TASK ITEM: Beneath this instruction is a listing; print exactly the lines in it starting at the line that contains "Task: Click the date" and going through the line that contains "Click the Interest over time heading".

SUPPLIED MATERIAL:

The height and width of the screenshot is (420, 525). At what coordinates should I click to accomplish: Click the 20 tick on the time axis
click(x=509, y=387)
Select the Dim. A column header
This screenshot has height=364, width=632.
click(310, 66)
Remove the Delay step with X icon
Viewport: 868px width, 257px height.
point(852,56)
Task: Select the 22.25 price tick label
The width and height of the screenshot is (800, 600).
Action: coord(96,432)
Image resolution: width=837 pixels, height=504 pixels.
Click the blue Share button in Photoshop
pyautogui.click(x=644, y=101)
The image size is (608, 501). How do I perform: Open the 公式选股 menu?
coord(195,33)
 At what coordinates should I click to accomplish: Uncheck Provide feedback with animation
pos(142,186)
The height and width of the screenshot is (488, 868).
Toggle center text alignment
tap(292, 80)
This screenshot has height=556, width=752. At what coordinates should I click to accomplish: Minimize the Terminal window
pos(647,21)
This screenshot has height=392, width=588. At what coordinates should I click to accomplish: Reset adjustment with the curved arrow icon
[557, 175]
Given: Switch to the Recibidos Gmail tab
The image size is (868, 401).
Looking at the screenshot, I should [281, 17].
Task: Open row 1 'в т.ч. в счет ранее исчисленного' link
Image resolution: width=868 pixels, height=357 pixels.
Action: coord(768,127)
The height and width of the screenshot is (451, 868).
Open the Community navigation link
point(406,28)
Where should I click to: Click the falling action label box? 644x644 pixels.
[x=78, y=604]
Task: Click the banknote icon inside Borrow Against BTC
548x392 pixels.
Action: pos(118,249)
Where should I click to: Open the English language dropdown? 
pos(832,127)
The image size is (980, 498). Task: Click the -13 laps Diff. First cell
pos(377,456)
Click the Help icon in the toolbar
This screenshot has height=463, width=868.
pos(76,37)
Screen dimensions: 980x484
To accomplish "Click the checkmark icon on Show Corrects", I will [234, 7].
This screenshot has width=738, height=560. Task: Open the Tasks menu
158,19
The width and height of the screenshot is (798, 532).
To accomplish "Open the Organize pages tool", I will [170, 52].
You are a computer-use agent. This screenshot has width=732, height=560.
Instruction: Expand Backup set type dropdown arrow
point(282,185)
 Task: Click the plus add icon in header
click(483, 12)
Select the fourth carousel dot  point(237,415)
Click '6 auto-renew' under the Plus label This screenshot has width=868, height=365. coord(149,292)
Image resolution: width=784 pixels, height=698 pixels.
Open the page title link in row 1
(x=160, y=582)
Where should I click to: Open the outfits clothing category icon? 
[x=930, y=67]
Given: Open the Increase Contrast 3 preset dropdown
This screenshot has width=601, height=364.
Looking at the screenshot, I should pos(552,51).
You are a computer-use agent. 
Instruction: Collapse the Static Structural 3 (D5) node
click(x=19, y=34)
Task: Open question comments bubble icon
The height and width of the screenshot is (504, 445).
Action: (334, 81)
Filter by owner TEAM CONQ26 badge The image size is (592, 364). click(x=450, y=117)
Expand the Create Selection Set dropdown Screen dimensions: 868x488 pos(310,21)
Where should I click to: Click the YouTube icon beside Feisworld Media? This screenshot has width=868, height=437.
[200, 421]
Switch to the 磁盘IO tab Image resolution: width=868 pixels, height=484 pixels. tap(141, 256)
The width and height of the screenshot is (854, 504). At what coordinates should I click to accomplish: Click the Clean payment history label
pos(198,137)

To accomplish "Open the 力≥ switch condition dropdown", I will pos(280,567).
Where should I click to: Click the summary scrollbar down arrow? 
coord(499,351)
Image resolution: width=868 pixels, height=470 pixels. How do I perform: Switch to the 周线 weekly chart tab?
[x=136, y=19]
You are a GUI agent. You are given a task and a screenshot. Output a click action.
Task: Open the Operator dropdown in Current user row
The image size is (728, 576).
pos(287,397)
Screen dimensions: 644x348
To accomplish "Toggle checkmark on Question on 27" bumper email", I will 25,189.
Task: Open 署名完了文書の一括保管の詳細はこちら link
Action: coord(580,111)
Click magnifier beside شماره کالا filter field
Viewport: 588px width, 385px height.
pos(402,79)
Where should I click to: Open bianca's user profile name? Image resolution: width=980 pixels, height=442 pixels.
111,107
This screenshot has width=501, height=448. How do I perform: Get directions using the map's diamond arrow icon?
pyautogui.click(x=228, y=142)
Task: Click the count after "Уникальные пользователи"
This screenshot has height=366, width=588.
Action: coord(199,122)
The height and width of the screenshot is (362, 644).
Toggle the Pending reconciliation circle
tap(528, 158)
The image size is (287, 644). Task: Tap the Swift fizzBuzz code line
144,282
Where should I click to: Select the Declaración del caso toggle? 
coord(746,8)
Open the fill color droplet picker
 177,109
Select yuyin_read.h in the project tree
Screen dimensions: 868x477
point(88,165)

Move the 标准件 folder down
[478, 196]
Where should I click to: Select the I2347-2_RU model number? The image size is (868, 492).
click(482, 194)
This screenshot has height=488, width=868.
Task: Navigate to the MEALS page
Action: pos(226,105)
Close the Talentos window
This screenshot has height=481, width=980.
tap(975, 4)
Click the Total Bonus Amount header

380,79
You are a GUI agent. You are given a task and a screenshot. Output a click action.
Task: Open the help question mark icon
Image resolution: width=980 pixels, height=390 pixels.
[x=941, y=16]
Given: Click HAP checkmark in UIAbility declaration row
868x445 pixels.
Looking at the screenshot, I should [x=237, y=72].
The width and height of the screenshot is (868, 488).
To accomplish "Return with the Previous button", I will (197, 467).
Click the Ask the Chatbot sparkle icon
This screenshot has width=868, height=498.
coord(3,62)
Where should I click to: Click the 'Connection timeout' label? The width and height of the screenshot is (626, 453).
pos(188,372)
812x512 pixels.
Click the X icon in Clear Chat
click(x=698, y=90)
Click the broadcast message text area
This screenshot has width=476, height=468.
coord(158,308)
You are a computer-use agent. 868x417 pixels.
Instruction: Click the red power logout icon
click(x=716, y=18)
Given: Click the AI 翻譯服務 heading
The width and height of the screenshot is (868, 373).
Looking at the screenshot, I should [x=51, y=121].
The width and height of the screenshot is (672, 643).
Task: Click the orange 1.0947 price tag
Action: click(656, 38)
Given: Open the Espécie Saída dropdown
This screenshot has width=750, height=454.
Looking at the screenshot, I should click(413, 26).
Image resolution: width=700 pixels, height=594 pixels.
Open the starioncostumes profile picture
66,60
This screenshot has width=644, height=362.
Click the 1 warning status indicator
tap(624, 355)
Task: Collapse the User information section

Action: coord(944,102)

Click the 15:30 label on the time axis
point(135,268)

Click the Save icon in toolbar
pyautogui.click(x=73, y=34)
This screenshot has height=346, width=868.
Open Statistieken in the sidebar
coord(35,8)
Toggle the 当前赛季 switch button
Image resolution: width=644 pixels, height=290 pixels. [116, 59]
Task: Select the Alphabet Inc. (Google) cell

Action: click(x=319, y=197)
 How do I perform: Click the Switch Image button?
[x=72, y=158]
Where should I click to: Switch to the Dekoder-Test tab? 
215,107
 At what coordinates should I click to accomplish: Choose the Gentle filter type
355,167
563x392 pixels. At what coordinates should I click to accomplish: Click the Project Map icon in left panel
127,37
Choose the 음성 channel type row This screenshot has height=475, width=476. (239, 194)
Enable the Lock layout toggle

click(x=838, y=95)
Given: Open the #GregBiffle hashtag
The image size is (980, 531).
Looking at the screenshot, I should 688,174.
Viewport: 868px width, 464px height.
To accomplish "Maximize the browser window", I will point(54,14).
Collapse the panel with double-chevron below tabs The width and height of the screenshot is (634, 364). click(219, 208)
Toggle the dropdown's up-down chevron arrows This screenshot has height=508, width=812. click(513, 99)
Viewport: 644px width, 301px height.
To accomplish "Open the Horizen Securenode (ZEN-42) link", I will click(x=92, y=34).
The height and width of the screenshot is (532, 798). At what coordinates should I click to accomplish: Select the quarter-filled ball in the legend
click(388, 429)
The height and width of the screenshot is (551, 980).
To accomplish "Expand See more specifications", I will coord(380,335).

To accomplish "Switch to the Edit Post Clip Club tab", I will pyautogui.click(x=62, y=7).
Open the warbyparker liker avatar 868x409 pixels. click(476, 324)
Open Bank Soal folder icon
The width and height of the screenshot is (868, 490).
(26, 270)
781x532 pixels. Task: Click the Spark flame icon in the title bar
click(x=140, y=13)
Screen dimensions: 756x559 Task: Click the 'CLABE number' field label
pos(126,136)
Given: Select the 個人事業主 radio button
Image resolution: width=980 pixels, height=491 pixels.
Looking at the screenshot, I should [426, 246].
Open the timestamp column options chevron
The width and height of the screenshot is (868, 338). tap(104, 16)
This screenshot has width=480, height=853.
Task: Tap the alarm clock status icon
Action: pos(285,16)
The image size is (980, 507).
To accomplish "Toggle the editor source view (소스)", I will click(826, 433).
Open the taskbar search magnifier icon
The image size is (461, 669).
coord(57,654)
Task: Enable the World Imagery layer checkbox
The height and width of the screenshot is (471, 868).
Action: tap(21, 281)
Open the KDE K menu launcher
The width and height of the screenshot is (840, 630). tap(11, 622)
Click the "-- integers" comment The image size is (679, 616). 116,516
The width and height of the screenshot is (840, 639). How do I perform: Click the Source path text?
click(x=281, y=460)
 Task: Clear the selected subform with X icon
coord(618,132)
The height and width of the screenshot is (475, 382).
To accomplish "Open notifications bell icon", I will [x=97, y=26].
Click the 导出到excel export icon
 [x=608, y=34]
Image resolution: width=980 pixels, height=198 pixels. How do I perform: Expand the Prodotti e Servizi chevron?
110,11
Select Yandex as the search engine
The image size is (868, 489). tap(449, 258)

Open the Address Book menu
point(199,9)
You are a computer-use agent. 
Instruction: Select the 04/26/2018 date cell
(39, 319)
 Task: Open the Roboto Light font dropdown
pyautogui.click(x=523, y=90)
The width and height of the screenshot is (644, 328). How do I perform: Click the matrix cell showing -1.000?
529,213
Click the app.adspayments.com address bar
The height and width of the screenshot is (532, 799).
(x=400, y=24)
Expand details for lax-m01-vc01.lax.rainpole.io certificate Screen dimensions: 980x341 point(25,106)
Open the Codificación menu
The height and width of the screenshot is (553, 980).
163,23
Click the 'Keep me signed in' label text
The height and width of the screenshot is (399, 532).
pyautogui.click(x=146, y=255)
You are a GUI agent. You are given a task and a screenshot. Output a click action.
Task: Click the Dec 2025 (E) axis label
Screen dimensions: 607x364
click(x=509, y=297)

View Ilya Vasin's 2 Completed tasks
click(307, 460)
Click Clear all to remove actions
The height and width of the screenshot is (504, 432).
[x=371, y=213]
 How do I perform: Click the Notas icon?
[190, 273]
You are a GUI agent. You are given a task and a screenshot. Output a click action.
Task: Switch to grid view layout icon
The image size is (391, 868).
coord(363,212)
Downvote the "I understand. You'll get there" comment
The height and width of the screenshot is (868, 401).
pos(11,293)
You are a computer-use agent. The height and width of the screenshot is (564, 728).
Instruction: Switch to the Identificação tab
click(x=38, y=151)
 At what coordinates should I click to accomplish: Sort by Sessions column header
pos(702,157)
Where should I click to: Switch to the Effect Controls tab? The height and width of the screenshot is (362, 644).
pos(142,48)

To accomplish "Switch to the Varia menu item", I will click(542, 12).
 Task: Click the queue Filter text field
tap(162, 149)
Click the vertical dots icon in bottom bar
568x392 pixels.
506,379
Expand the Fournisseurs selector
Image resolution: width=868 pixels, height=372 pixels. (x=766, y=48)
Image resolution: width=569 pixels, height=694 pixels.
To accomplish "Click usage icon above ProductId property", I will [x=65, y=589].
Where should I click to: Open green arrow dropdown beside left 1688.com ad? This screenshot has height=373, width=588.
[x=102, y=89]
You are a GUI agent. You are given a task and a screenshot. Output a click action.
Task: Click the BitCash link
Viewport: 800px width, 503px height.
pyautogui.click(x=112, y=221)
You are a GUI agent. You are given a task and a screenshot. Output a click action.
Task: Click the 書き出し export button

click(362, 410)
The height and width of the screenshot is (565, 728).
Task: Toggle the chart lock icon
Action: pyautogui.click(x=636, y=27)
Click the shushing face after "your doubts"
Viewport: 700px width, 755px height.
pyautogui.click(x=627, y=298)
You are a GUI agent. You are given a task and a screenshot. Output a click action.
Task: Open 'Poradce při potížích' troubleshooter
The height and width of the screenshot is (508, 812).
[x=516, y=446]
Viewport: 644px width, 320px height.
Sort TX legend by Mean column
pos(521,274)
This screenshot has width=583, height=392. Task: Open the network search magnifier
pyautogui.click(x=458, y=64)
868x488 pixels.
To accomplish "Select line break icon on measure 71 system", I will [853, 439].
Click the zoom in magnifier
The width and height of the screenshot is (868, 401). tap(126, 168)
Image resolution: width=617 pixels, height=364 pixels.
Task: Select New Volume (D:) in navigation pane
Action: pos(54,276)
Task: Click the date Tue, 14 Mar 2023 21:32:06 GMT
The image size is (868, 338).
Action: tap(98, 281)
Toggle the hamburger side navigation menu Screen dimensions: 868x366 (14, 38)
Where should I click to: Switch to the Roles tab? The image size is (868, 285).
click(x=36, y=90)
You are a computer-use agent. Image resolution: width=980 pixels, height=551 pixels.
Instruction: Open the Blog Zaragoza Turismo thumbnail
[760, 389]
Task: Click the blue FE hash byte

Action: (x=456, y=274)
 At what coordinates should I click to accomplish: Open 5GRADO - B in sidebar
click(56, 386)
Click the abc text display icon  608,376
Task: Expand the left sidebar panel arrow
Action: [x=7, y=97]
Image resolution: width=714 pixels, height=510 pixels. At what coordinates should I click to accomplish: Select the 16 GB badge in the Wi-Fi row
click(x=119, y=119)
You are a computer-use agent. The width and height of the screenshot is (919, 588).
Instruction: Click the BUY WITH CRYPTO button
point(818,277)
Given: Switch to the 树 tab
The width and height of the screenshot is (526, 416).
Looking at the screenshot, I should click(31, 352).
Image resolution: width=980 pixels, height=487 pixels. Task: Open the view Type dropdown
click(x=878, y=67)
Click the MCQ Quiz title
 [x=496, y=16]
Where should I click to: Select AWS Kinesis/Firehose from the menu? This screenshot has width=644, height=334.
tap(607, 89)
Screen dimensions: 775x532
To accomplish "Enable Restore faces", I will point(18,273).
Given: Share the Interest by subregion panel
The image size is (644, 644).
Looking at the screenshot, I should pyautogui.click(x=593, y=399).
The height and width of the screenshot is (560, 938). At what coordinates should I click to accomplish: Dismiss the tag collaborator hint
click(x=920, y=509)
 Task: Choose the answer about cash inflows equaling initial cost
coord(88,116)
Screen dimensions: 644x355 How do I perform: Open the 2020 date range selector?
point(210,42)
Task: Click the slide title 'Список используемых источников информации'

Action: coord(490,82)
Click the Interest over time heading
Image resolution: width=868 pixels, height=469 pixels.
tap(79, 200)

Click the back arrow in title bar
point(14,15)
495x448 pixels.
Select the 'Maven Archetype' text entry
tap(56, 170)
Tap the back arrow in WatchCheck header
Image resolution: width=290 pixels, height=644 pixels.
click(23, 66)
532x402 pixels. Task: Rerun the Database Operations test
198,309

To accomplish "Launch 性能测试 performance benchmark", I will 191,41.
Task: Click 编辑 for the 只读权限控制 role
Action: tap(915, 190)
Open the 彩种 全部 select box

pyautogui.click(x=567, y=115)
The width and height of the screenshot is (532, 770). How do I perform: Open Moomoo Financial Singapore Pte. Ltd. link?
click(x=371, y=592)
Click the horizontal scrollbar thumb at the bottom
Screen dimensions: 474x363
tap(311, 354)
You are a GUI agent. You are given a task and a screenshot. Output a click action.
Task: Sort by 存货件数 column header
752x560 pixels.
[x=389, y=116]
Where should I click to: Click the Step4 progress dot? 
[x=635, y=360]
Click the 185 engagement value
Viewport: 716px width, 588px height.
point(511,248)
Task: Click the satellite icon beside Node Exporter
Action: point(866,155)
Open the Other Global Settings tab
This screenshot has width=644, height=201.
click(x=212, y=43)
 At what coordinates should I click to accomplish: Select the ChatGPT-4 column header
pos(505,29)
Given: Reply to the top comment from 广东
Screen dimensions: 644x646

RESULT OF THE EXERCISE:
Task: Click the date Tue, 14 Mar 2023 21:32:06 GMT
The image size is (868, 338).
Action: tap(98, 281)
Toggle the hamburger side navigation menu Screen dimensions: 868x366 (14, 38)
Where should I click to: Switch to the Roles tab? The image size is (868, 285).
click(x=36, y=90)
You are a computer-use agent. Image resolution: width=980 pixels, height=551 pixels.
Instruction: Open the Blog Zaragoza Turismo thumbnail
[760, 389]
Task: Click the blue FE hash byte

Action: (x=456, y=274)
 At what coordinates should I click to accomplish: Open 5GRADO - B in sidebar
click(56, 386)
Click the abc text display icon  608,376
Task: Expand the left sidebar panel arrow
Action: [x=7, y=97]
Image resolution: width=714 pixels, height=510 pixels. At what coordinates should I click to accomplish: Select the 16 GB badge in the Wi-Fi row
click(x=119, y=119)
You are a computer-use agent. The width and height of the screenshot is (919, 588).
Instruction: Click the BUY WITH CRYPTO button
point(818,277)
Given: Switch to the 树 tab
The width and height of the screenshot is (526, 416).
Looking at the screenshot, I should click(31, 352).
Image resolution: width=980 pixels, height=487 pixels. Task: Open the view Type dropdown
click(x=878, y=67)
Click the MCQ Quiz title
 [x=496, y=16]
Where should I click to: Select AWS Kinesis/Firehose from the menu? This screenshot has width=644, height=334.
tap(607, 89)
Screen dimensions: 775x532
To accomplish "Enable Restore faces", I will point(18,273).
Given: Share the Interest by subregion panel
The image size is (644, 644).
Looking at the screenshot, I should pyautogui.click(x=593, y=399).
The height and width of the screenshot is (560, 938). At what coordinates should I click to accomplish: Dismiss the tag collaborator hint
click(x=920, y=509)
 Task: Choose the answer about cash inflows equaling initial cost
coord(88,116)
Screen dimensions: 644x355 How do I perform: Open the 2020 date range selector?
point(210,42)
Task: Click the slide title 'Список используемых источников информации'

Action: coord(490,82)
Click the Interest over time heading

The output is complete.